* [Problem to solve]: Pull out each line of the listing below that contains the word "height", and copy those lines.

Screenshot and document pointing data
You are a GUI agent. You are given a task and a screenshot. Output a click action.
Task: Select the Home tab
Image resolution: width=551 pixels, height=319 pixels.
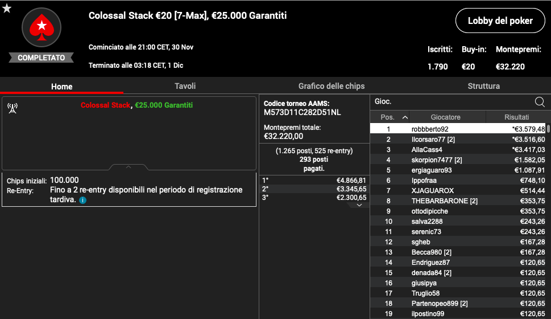pos(61,87)
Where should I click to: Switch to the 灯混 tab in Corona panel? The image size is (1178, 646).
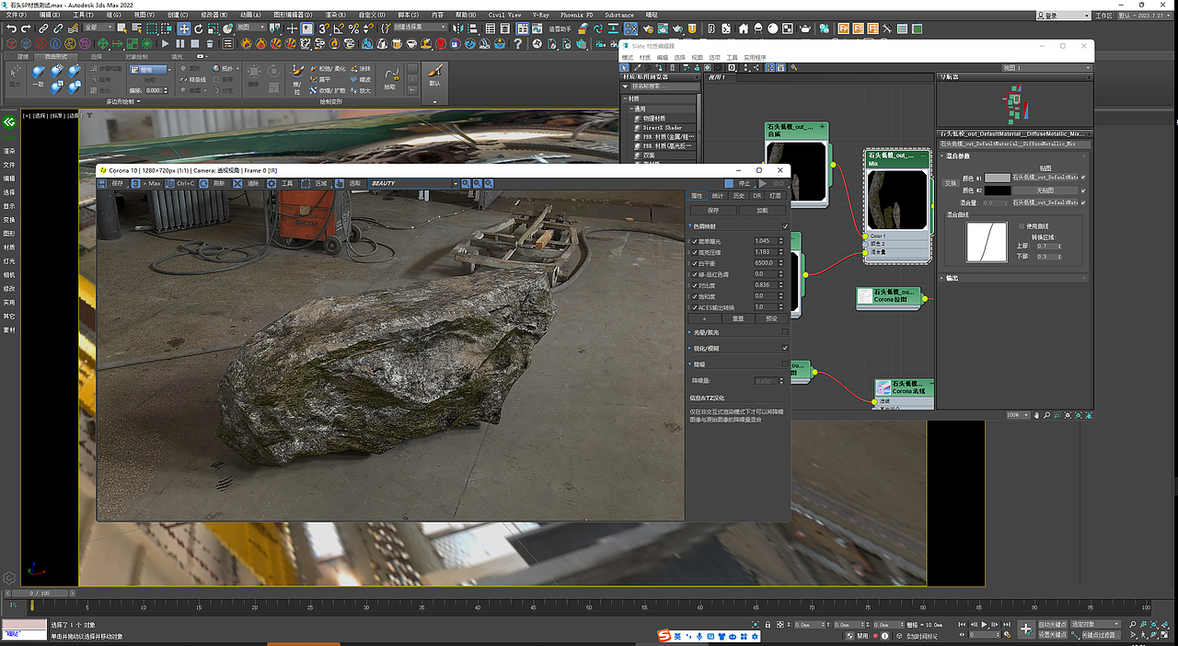click(776, 196)
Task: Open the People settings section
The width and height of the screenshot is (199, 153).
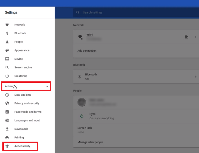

* [Written answer]:
Image resolution: width=551 pixels, height=319 pixels.
The width and height of the screenshot is (199, 153).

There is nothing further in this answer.